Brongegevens
^^^^
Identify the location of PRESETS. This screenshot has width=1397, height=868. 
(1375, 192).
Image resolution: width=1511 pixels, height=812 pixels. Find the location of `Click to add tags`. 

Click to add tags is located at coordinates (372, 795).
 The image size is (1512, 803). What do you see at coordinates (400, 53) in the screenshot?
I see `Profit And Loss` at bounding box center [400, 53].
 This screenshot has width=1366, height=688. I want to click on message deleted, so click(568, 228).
^^^^
Schrijf alle gegevens hierboven letterlijk en regel voor regel over.

Oplossing opdracht
Identify the location of PRESETS. This screenshot has width=1397, height=868. 
(1375, 192).
Image resolution: width=1511 pixels, height=812 pixels. Find the location of `Click to add tags`. 

Click to add tags is located at coordinates (372, 795).
 The image size is (1512, 803). What do you see at coordinates (400, 53) in the screenshot?
I see `Profit And Loss` at bounding box center [400, 53].
 This screenshot has width=1366, height=688. I want to click on message deleted, so click(568, 228).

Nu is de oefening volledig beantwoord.